◆ EXERCISE
Reproduce the data below, substituting "lock icon" for "padlock" and leaving everything else unchanged. Omit the pictures from your answer.

◆ RECORDS SUPPLIED
——

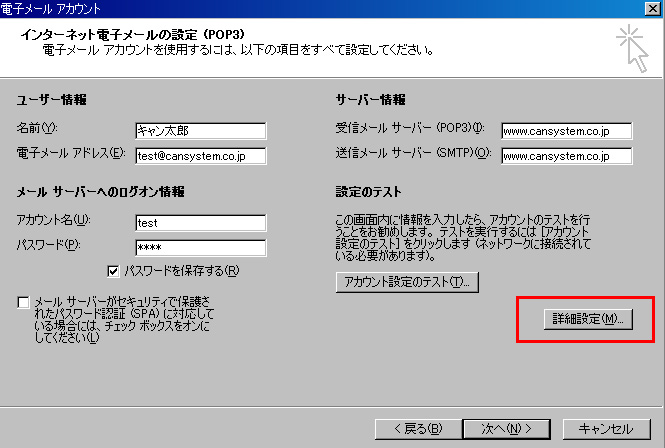Click the 電子メール アドレス field

(x=201, y=156)
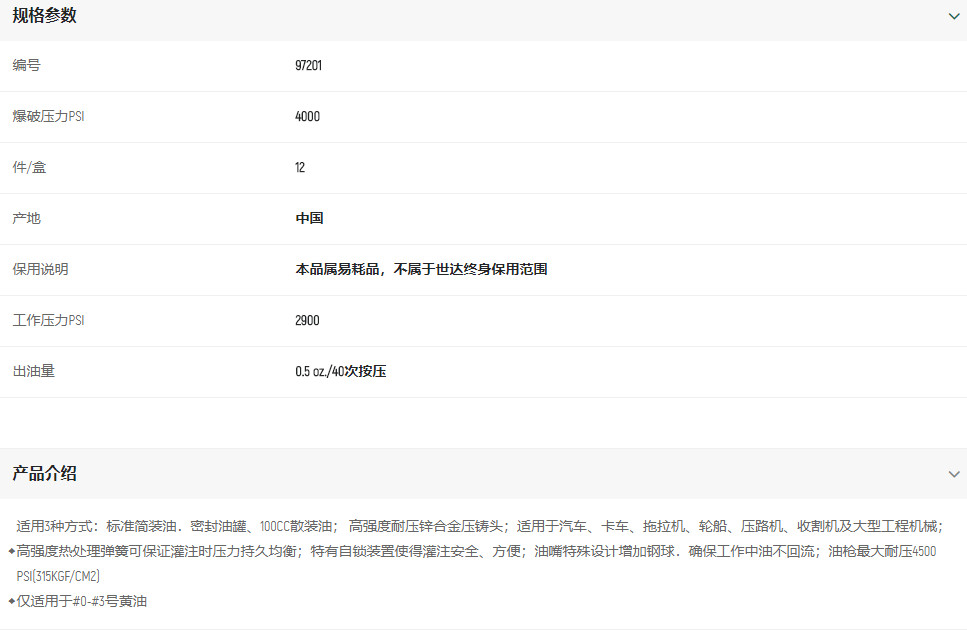Click the 仅适用于#0-#3号黄油 line

(x=82, y=602)

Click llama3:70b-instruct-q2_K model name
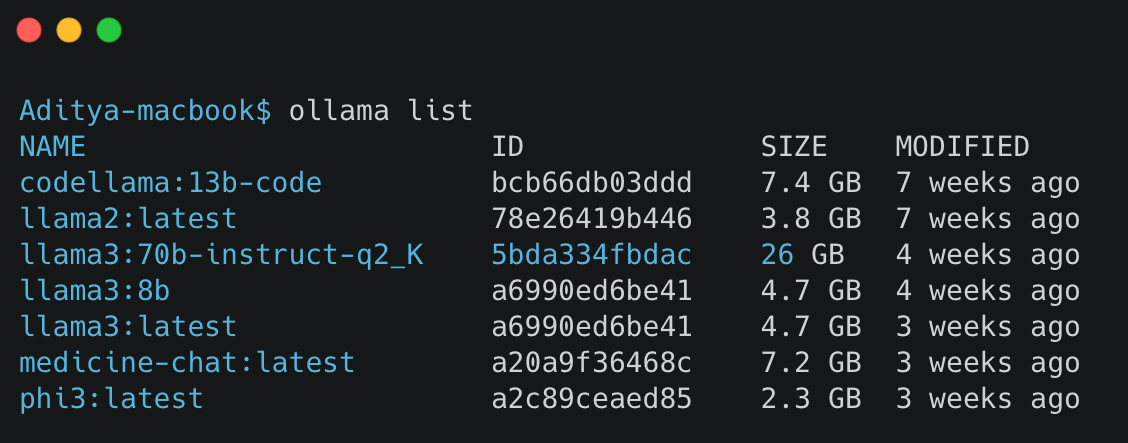pyautogui.click(x=222, y=255)
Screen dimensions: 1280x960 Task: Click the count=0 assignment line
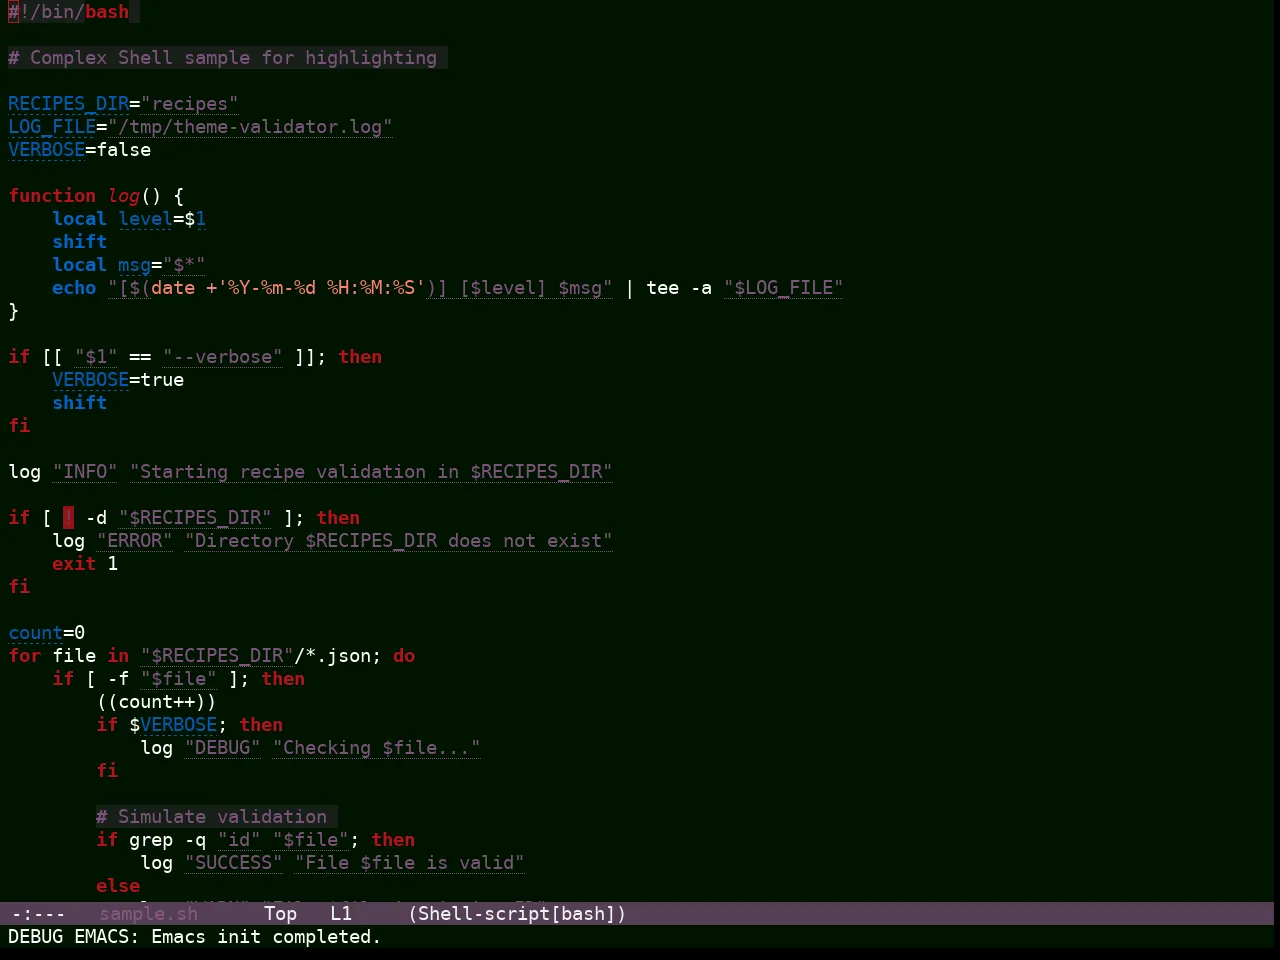pyautogui.click(x=47, y=633)
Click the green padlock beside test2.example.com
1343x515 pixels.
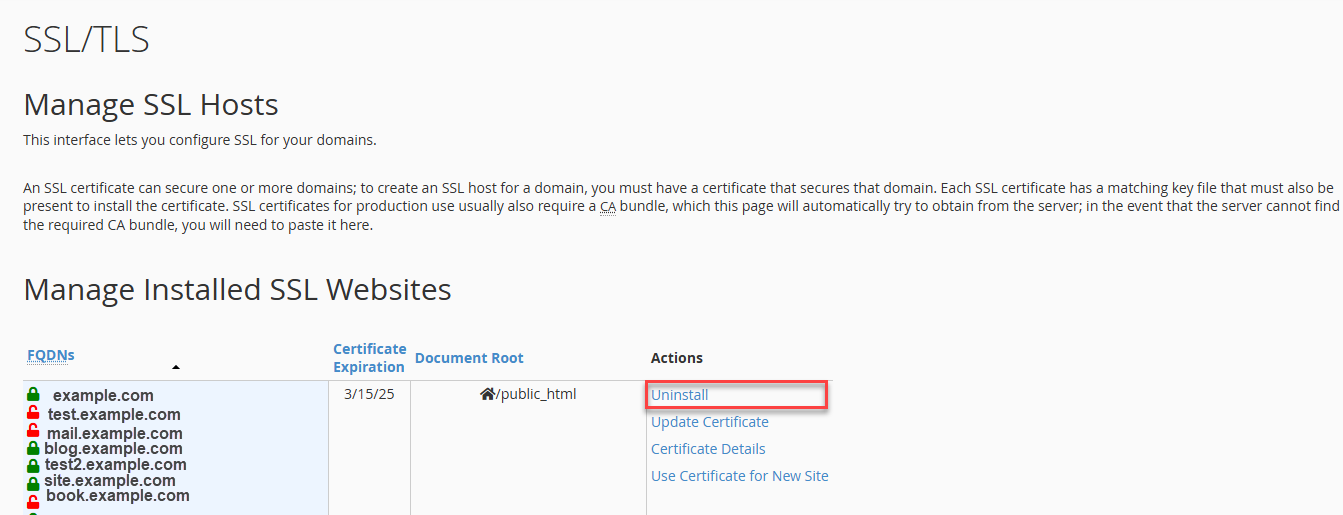click(33, 465)
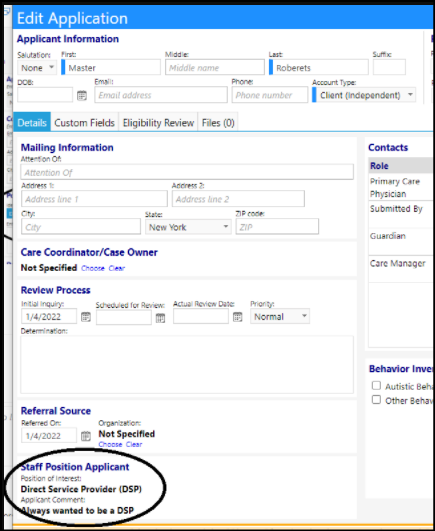Click into the Determination text area
The image size is (435, 531).
click(187, 364)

——

◆ COMPLETED EXERCISE
Click the 電子メール アドレス field

(x=201, y=156)
Click the 仅适用于#0-#3号黄油 line

(x=82, y=602)

Click llama3:70b-instruct-q2_K model name
pyautogui.click(x=222, y=255)
Screen dimensions: 1280x960 Task: Click the count=0 assignment line
pyautogui.click(x=47, y=633)
Click the green lock icon beside test2.example.com
1343x515 pixels.
click(33, 465)
Click into the Determination text area
The image size is (435, 531).
click(187, 364)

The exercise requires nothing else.